• **SELECTED PASSAGE**
::::
I'm sure you're aware, but aov is just a wrapper for lm with some specific settings (e.g. Helmut contrasts) and print/summary methods to approximate a classical ANOVA table, so it's be difficult for the models to return something different... the way section 6.1.3 is written at the moment feels a bit like you're surprised that they yield the same thing.

Cheers!

This site is fantastic - please can I share a couple of minor errors:

In the table, the degrees of freedom for the t test are showing as 48, instead of 98.

The confidence intervals are also mismatching, but I can make them match exactly if the linear model CIs on beta_1 were used (if the directionality were reversed on either the t-test or the lm).

Thank you!

It currently says "one intercept per group". Make it clear that only one group (plus the intercept/reference group) is "turned on" for any given y.

The second line of your table (i.e. lm) are with wrong values, but the results from R are right.
Congratulations for this great tutorial!

Thanks for this great resource! In the section on Pearson Correlation, what is rank(x)? Did I miss it? If not, I suggest to elaborate on this in the text as I am probably not the only one with this question. Awesome work!

Common name should be Kruskal-Wallis (sheet has an extra L)
Linear Model in Words should read "Same, but it predicts the rank of y" (currently reads "signed rank")
::::
• **GIVEN DATA**
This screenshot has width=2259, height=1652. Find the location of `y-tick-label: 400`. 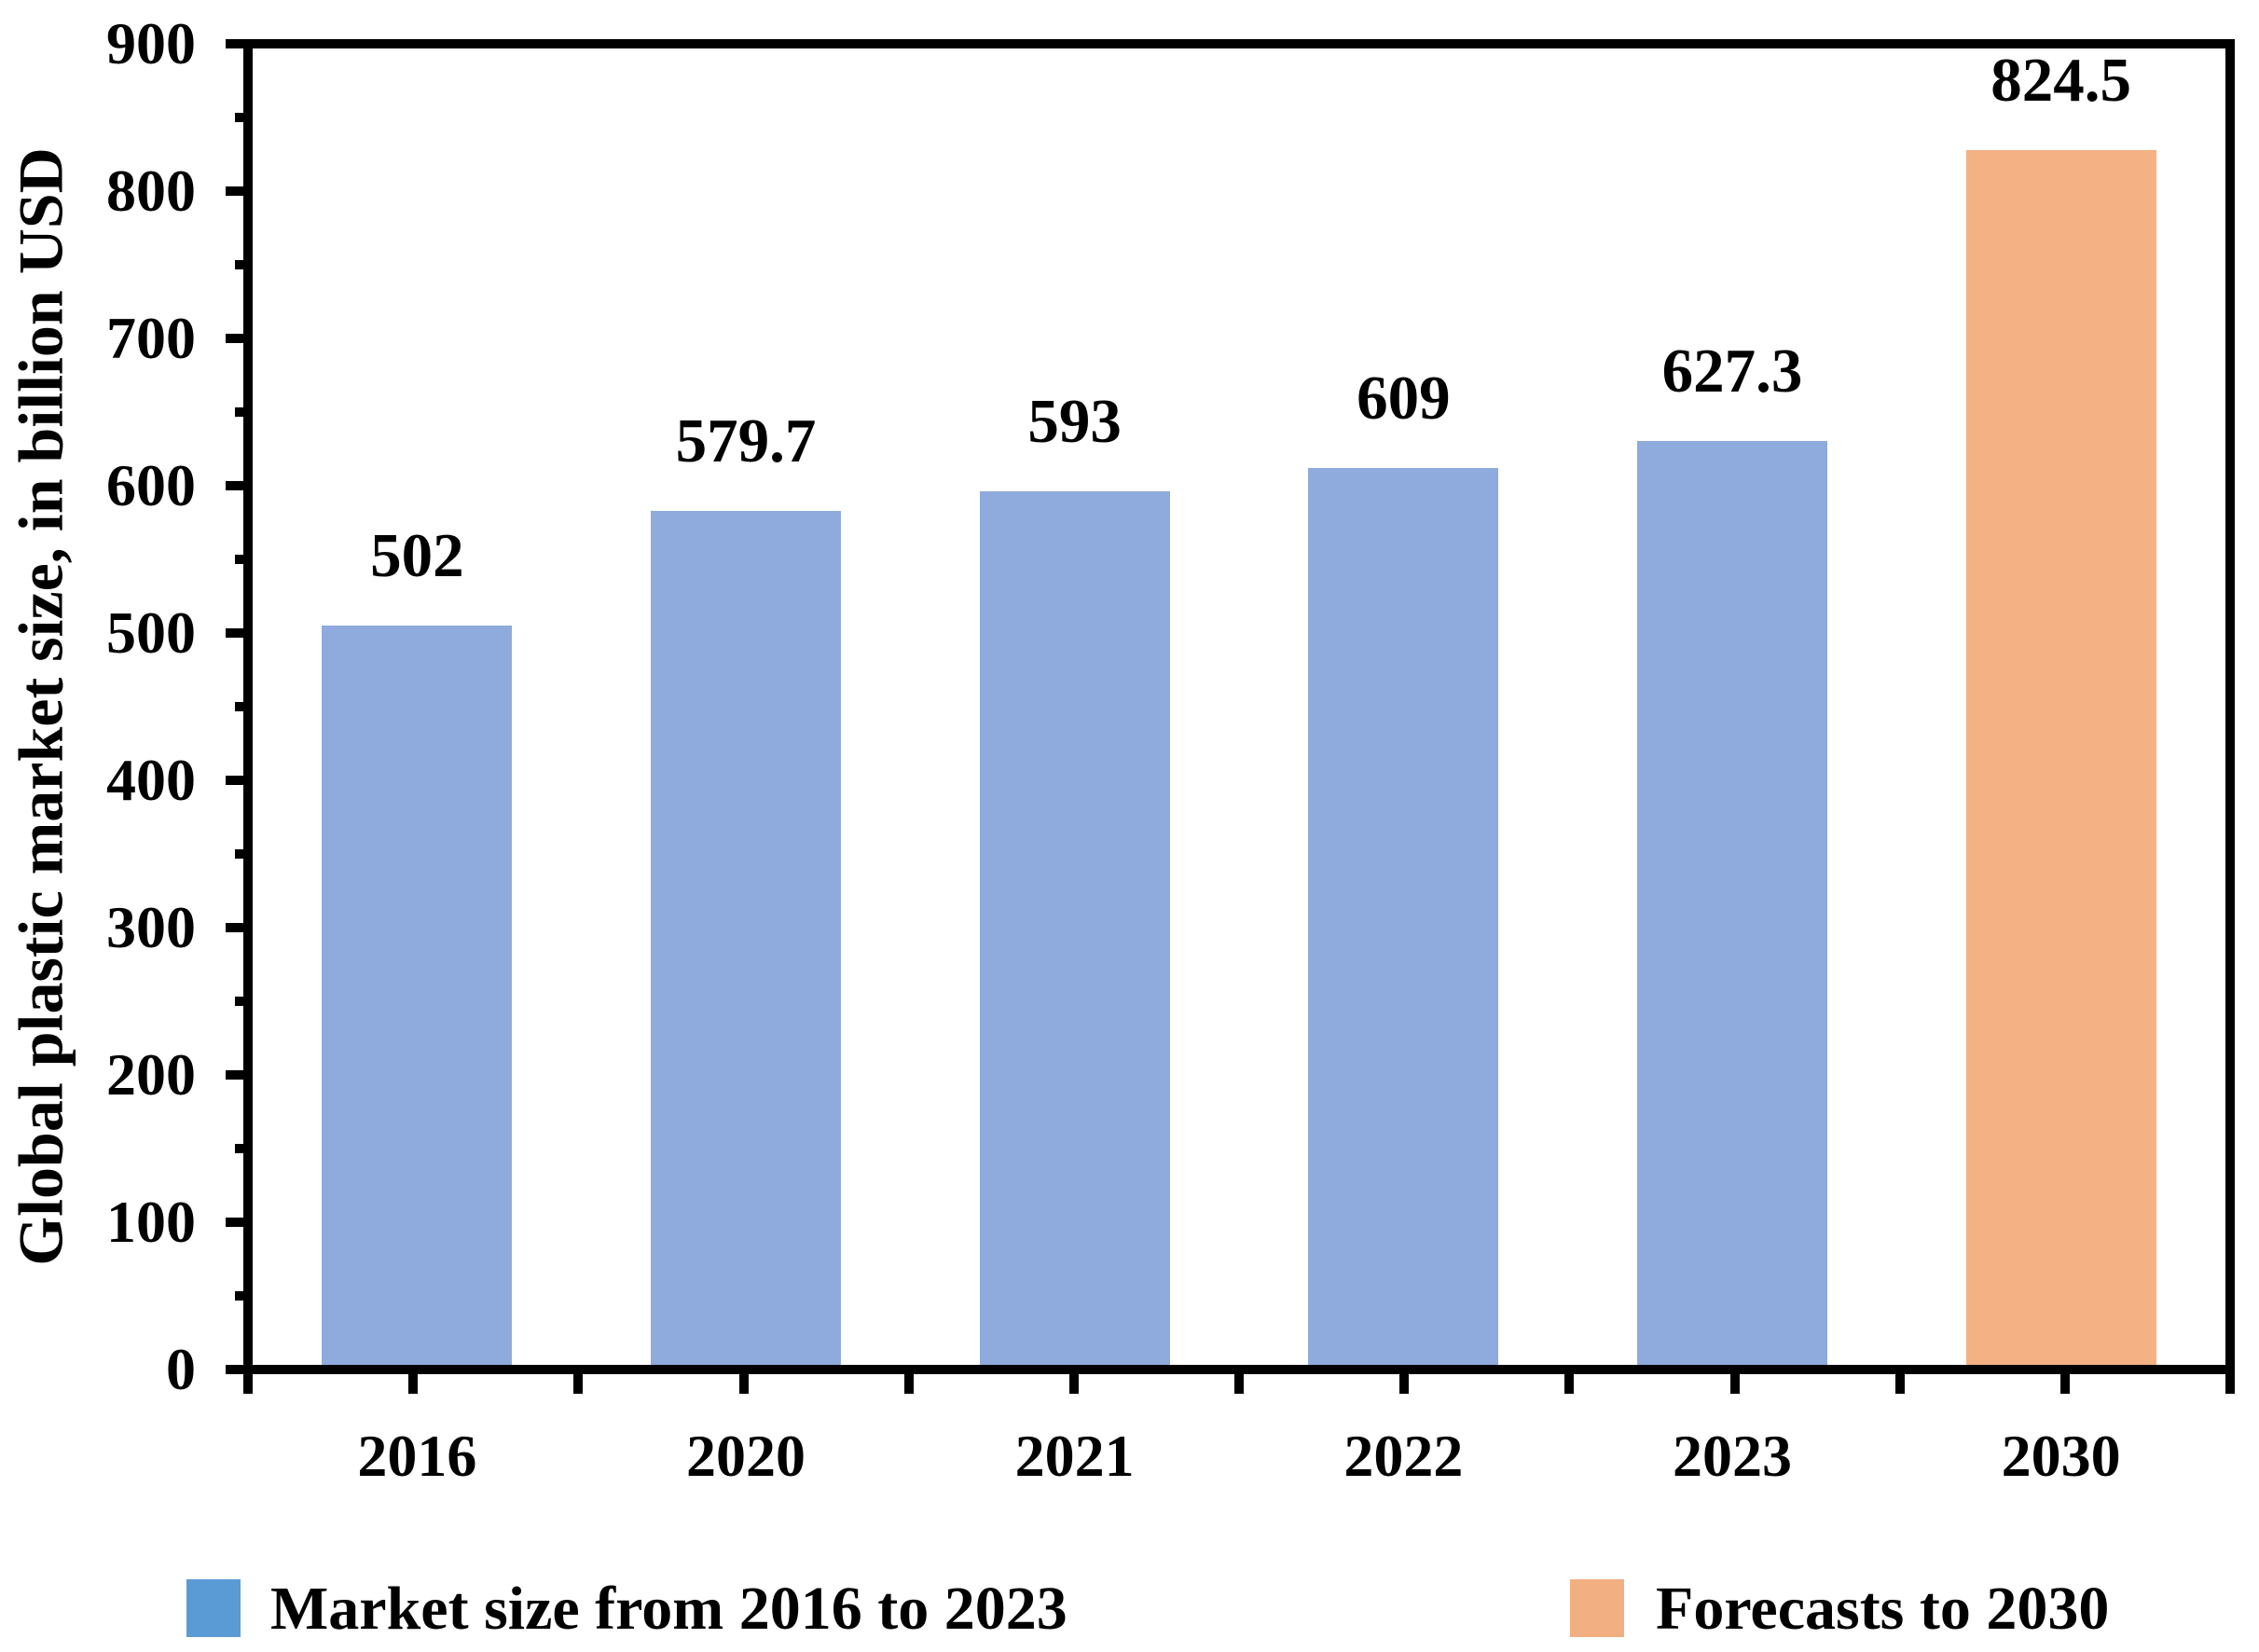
::::
• **ACTION ITEM**
Copy the comments from "In the table, the" up to and including "any given y.", changing "mismatching" to "inconsistent". The material has nothing to do with the comments.

• **WRITTEN ANSWER**
In the table, the degrees of freedom for the t test are showing as 48, instead of 98.

The confidence intervals are also inconsistent, but I can make them match exactly if the linear model CIs on beta_1 were used (if the directionality were reversed on either the t-test or the lm).

Thank you!

It currently says "one intercept per group". Make it clear that only one group (plus the intercept/reference group) is "turned on" for any given y.